Start of Data for this task

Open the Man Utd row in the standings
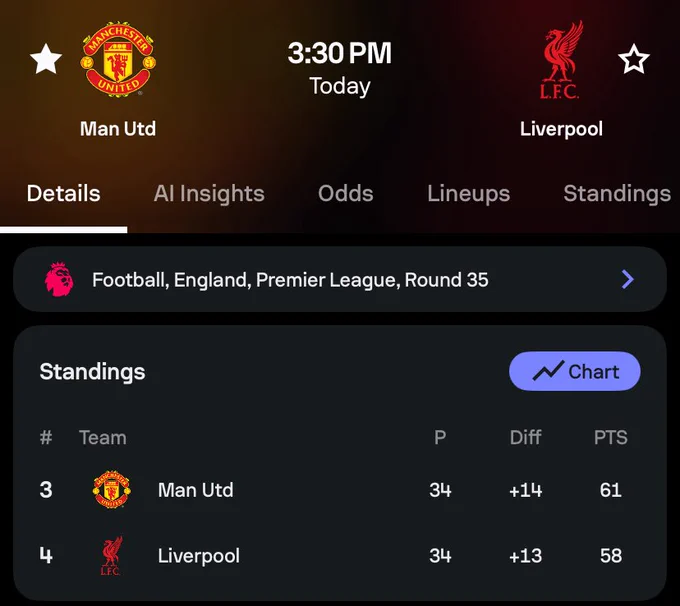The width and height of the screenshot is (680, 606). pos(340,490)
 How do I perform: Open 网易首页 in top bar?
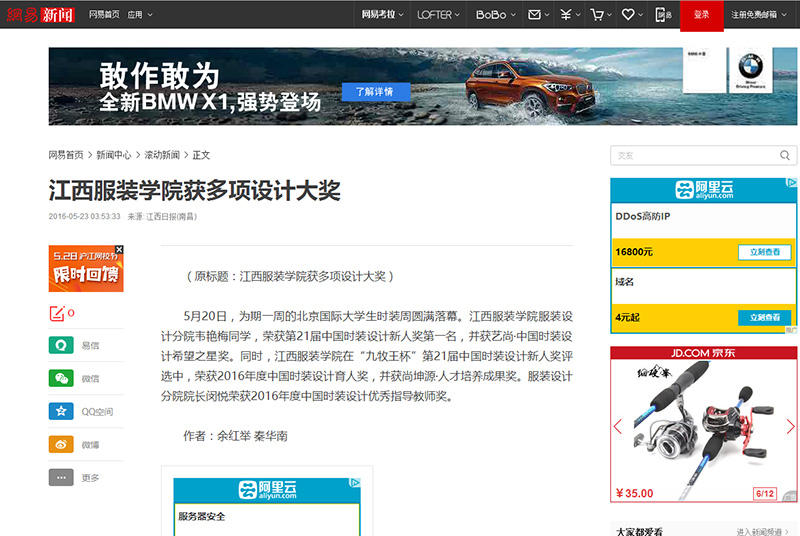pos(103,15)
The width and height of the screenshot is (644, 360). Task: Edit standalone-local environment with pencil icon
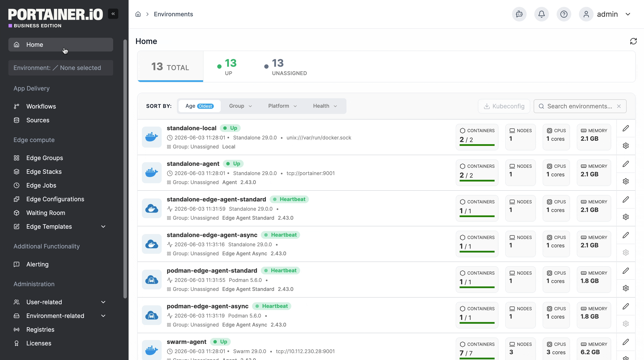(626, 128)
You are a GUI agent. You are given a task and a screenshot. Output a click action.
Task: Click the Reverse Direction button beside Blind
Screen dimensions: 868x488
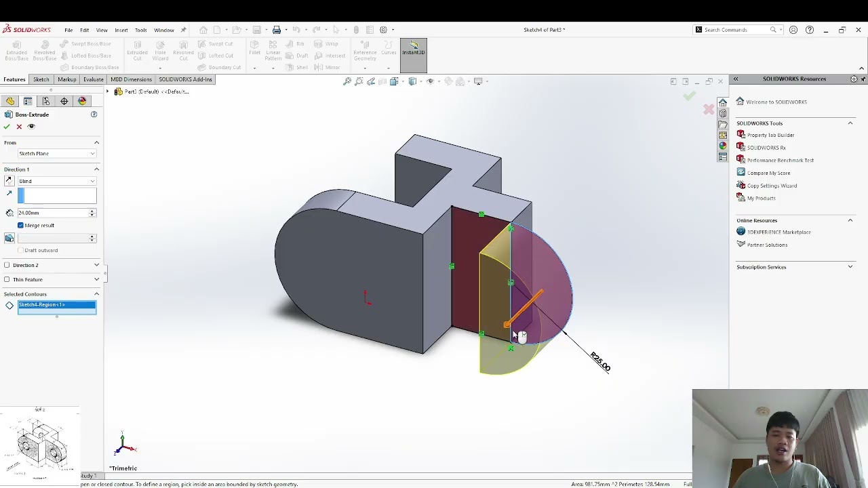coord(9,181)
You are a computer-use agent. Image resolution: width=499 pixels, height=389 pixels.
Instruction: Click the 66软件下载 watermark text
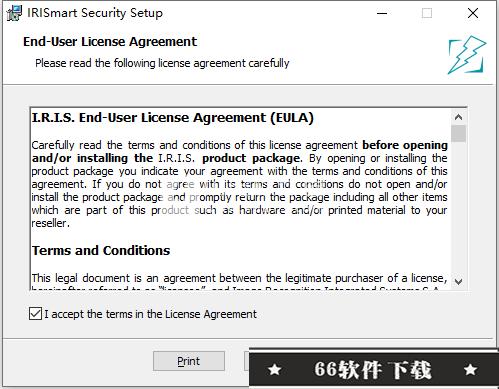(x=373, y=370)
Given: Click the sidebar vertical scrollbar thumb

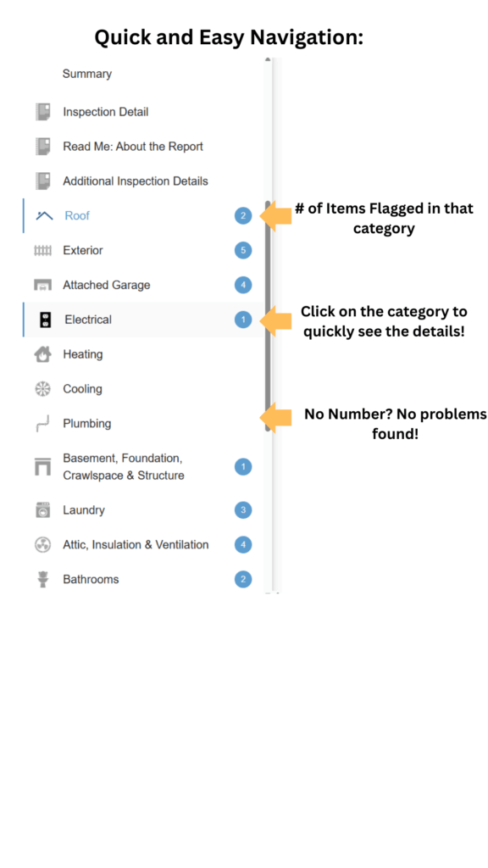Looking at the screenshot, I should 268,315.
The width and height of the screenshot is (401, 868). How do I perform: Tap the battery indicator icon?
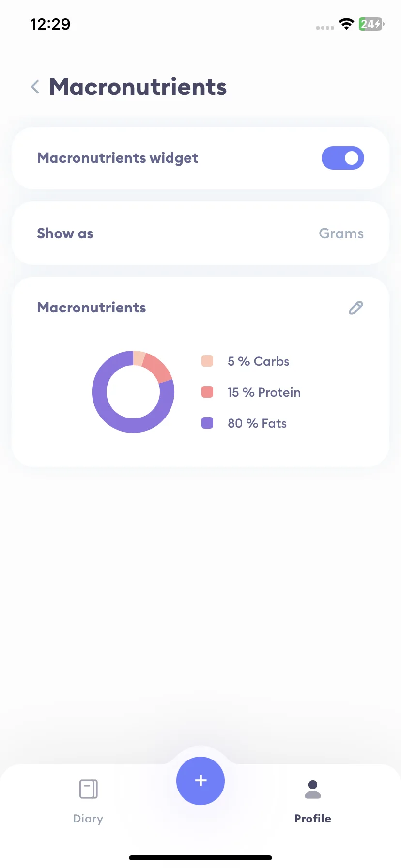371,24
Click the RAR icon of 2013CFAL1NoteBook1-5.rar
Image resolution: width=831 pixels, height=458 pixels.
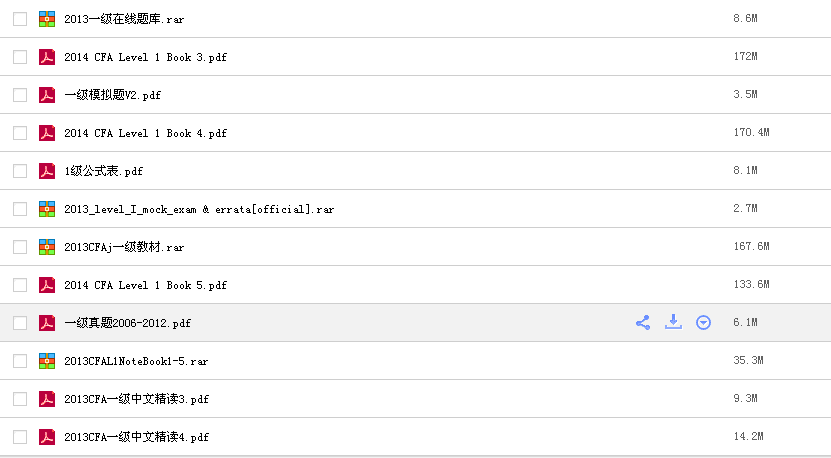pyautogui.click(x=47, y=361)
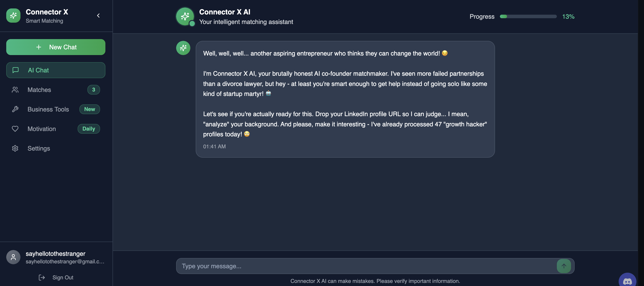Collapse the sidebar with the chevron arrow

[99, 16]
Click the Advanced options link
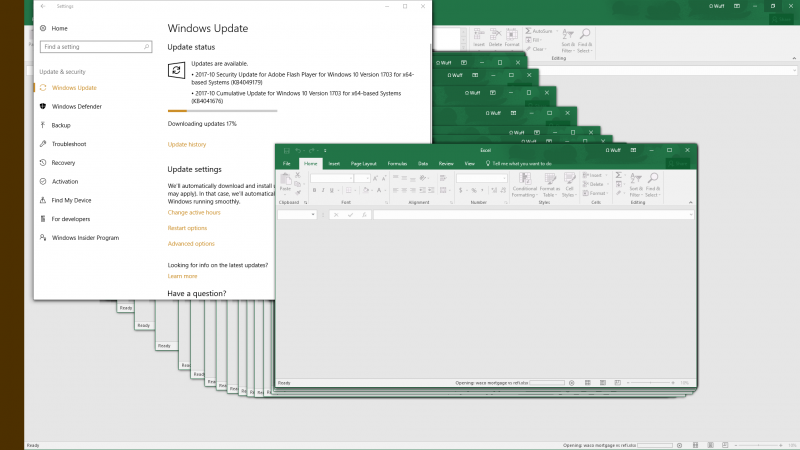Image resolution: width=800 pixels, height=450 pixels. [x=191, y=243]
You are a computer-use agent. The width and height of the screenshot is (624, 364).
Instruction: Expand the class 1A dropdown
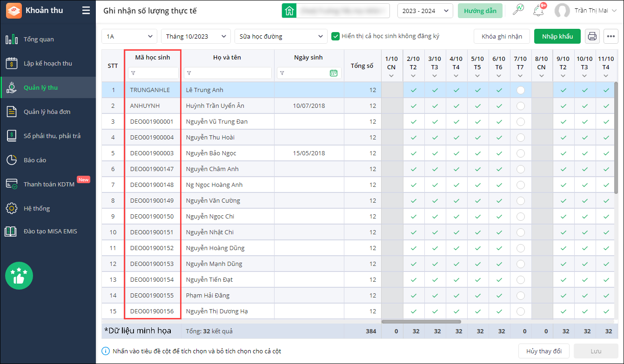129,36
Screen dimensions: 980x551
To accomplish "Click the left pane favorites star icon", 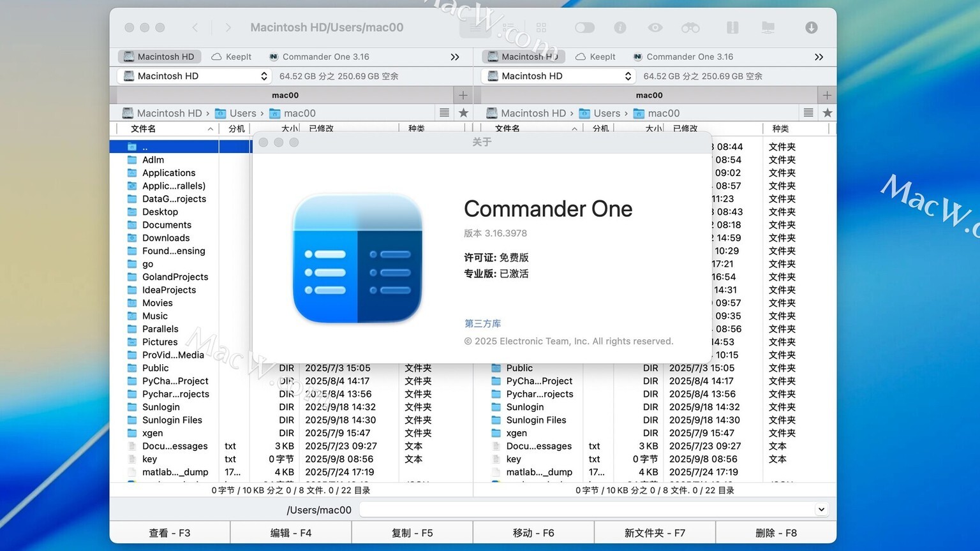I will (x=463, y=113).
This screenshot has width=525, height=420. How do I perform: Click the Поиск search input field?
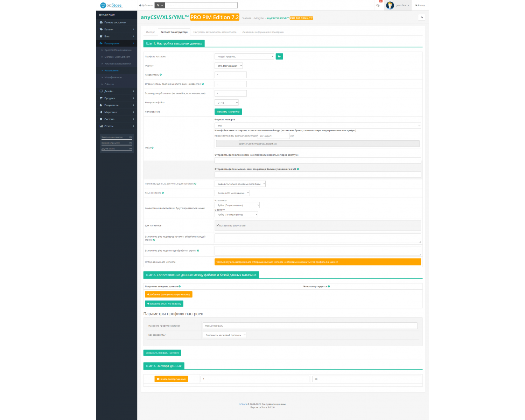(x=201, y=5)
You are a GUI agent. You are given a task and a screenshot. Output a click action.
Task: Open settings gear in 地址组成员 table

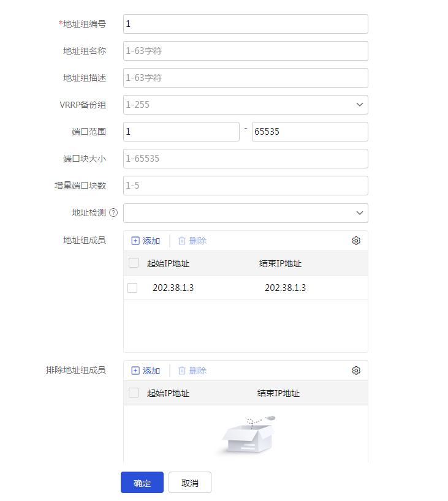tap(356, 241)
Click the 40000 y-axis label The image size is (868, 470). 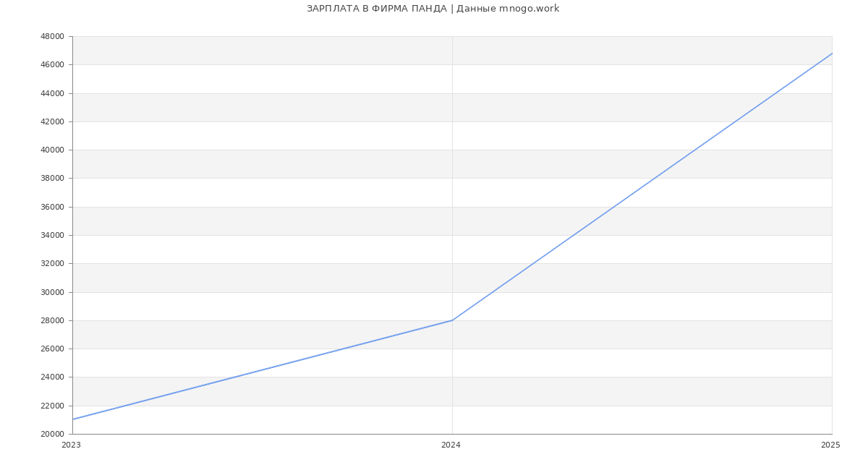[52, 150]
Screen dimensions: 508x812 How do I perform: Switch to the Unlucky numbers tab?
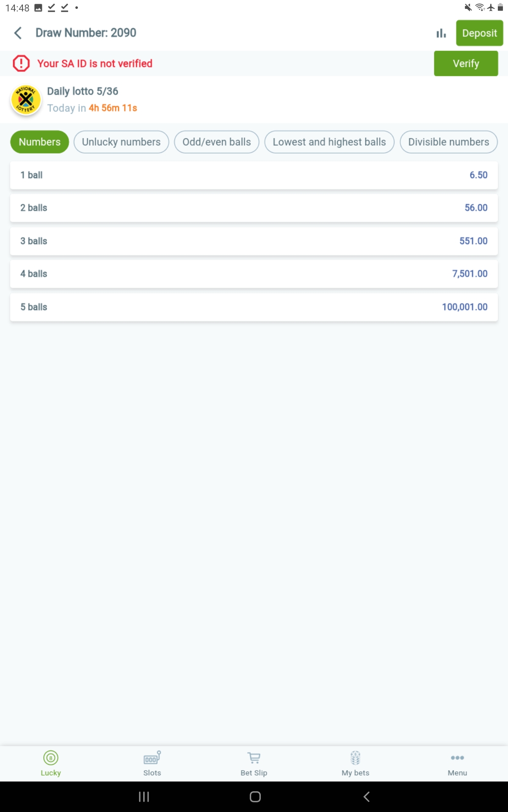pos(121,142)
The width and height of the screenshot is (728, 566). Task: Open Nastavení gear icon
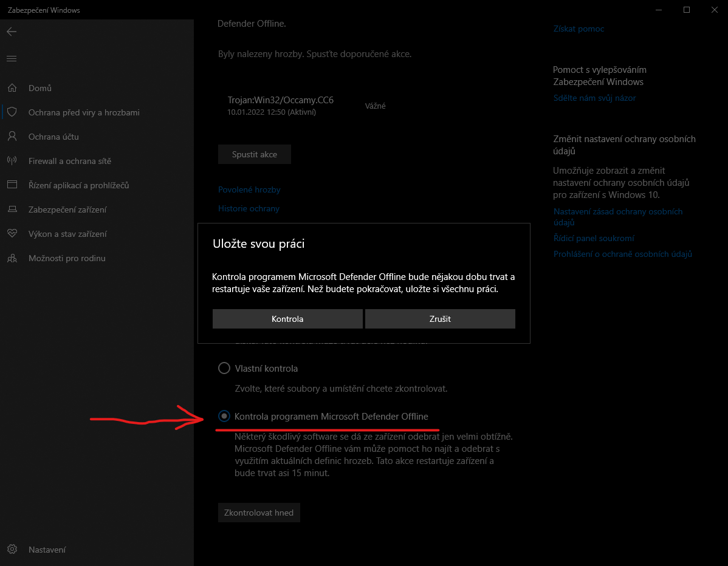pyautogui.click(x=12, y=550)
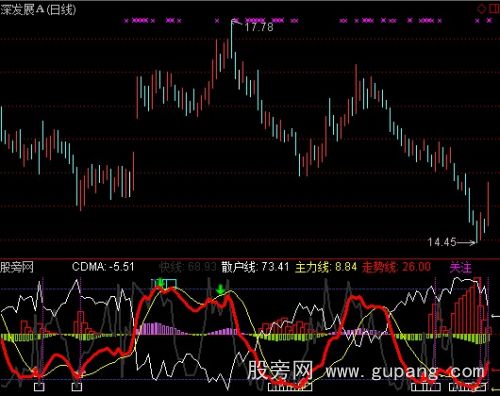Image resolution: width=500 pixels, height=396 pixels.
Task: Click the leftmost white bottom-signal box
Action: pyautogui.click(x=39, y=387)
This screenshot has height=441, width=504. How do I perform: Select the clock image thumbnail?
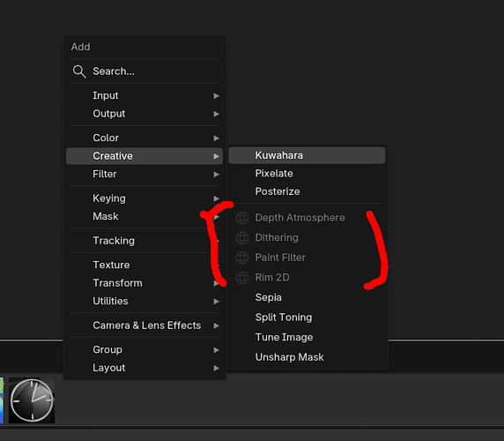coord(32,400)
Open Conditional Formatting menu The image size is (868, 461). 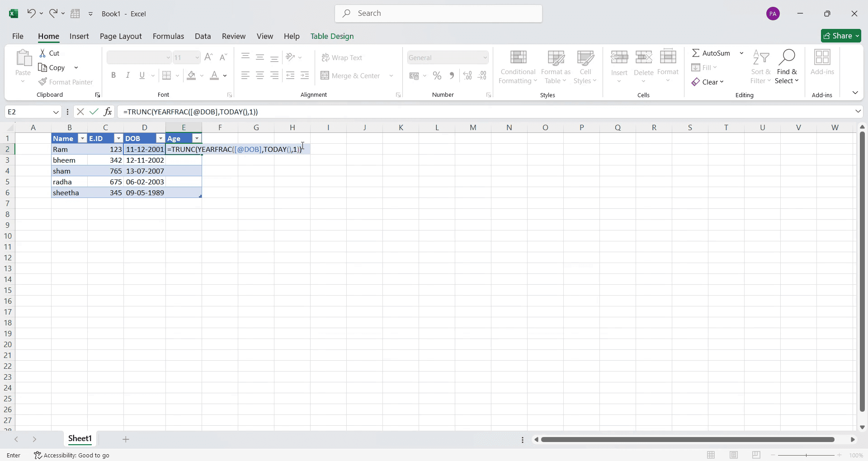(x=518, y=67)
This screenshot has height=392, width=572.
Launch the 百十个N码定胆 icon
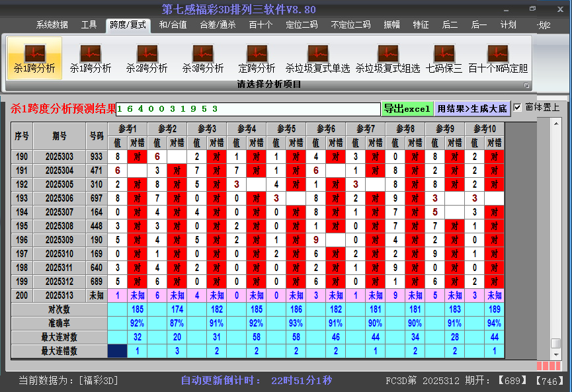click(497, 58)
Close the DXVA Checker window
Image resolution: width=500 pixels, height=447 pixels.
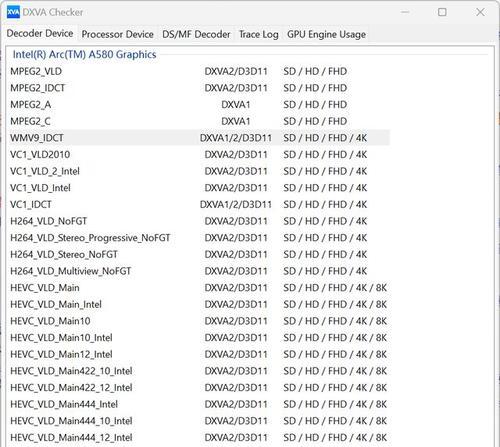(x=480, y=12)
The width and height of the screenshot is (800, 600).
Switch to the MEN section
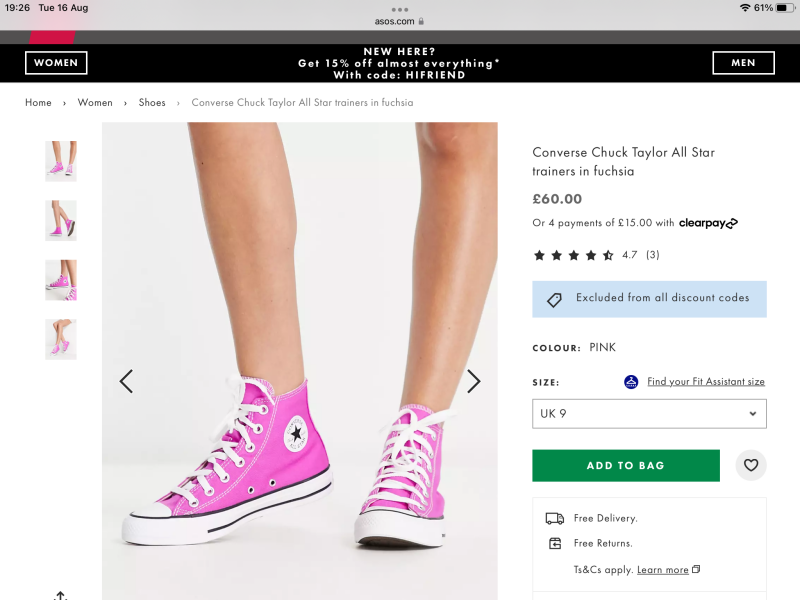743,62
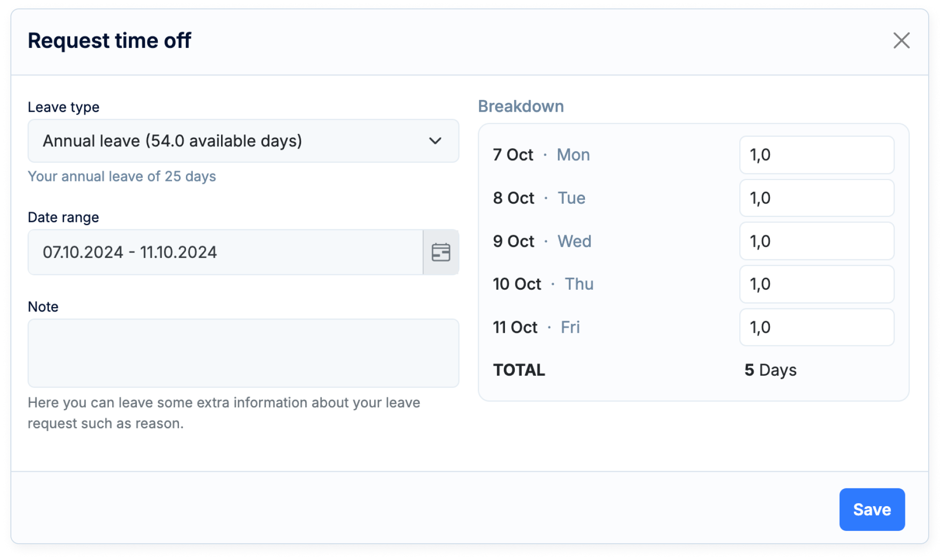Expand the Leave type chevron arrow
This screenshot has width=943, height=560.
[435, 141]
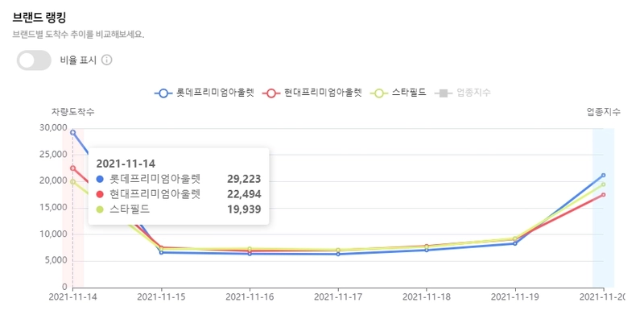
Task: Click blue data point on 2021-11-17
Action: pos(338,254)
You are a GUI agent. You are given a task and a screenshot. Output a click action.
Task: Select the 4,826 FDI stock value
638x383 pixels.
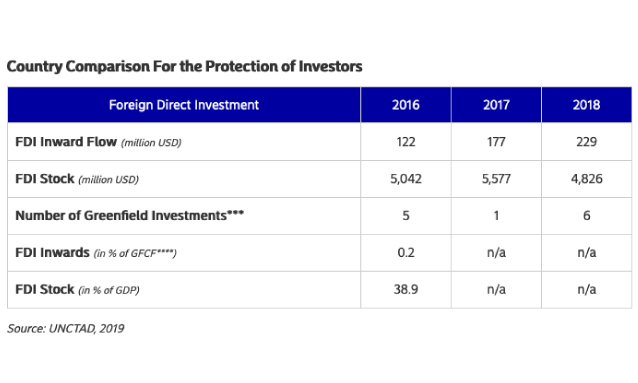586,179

End of Data for this task

## Task to carry out
Where pictures appear, omit them, and transcribe exactly, with nothing else, the lines from the line with "The width and height of the screenshot is (800, 600)." through the final line of the records above, both ends included.

## Completed exercise
The width and height of the screenshot is (800, 600).
Switch to the MEN section
743,62
Expand the Leave type chevron arrow
This screenshot has width=943, height=560.
[435, 141]
Task: Click blue data point on 2021-11-17
Action: pos(338,254)
You are a GUI agent. You are given a task and a screenshot. Output a click action.
Task: Select the 4,826 FDI stock value
638x383 pixels.
586,179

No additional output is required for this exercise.